Oh, good grief, of course he didn’t hear her. Mind reading was the responsibility of the wife part of a marriage, not the husband one. The husband didn’t even have to listen to the spoken word. He just had to grunt often enough to show he was still alive.

But Nash checked the house with all the impersonality of a bored police officer, told her he’d see her later and to take care now, and left.

Early dropped clothes all the way to the bathroom and stepped under a stinging shower.

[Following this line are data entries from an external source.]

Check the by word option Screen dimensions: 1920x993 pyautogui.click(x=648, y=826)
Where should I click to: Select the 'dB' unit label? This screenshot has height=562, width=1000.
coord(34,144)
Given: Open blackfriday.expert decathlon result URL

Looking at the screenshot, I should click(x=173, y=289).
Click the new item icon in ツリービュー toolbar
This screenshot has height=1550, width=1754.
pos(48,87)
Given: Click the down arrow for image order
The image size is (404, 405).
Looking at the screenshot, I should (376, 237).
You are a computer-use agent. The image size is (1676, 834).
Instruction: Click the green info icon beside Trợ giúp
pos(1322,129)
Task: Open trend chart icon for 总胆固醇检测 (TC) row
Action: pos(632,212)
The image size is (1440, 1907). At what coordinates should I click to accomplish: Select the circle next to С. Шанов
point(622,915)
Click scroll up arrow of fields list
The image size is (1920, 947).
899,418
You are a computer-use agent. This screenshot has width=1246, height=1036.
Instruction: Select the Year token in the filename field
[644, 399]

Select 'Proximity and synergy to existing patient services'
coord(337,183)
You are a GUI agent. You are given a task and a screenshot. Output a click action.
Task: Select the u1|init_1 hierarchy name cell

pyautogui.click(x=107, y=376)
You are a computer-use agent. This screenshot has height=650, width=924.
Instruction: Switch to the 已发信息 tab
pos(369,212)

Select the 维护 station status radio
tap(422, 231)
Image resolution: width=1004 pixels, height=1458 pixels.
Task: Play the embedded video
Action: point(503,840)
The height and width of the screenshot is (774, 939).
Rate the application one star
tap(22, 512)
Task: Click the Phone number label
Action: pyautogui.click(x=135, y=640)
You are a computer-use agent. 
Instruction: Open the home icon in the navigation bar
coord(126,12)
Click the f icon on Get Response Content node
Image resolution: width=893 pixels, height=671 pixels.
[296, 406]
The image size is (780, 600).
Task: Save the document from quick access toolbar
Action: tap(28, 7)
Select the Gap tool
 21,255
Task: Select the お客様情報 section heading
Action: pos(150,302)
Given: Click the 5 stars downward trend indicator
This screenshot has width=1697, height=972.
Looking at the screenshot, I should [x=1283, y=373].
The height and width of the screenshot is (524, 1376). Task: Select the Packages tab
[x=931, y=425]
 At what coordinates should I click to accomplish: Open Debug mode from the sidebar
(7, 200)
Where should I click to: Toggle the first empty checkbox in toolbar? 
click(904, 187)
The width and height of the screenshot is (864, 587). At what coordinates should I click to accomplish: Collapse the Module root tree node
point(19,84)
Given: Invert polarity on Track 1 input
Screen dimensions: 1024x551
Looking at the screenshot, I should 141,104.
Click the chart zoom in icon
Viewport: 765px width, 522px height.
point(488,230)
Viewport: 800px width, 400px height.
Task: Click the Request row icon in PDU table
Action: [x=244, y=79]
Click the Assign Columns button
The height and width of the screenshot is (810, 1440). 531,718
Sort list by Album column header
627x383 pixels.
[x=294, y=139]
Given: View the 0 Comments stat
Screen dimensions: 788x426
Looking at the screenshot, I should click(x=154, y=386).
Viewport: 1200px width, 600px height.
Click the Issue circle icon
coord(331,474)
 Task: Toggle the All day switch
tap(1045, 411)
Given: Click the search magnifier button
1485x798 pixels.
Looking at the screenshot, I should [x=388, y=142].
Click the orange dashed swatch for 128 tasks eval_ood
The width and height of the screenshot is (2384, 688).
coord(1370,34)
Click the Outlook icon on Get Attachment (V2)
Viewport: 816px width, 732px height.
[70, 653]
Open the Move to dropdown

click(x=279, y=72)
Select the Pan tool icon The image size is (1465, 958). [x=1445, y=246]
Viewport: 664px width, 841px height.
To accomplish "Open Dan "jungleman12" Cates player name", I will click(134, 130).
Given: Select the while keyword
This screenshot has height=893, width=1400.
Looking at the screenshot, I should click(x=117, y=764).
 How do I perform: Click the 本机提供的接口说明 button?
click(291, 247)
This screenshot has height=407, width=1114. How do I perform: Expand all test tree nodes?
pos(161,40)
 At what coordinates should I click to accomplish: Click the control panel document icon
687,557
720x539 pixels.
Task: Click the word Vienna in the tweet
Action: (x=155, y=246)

And that was when she cried.


Nash released a relieved sigh. Early looked so sad that he was afraid she was going to cry. Even if he wasn’t in love with his ex-wife anymore, even if he wasn’t sure he’d ever been, he didn’t like seeing her cry. She didn’t cry pretty, for one thing, with glistening eyes and tears hanging like diamonds from her lashes. No, Early cried noisy and splotchy.

For another thing, even if she was crying over his father today, Nash was fairly certain his departure from their marriage and their home was at the root of it. He felt guilty, and he didn’t like the feeling a bit.

And then there was the third thing. Beyond fairly, he was absolutely certain if Early had cried, he’d have cried with her.

At the apartment complex where he rented a two-bedroom-two-bath in the same building that housed Joe, his thrice-divorced brother, and Evan, who enjoyed his bachelorhood to an extent that horrified Early, Nash left a message with his brother’s secretary and stepped into the shower. He let the spray wash lukewarm over him and leaned against the wall.

This was probably what Early had done when he left; she always cried in the shower. It was, she informed him, how she’d survived raising four children and one husband.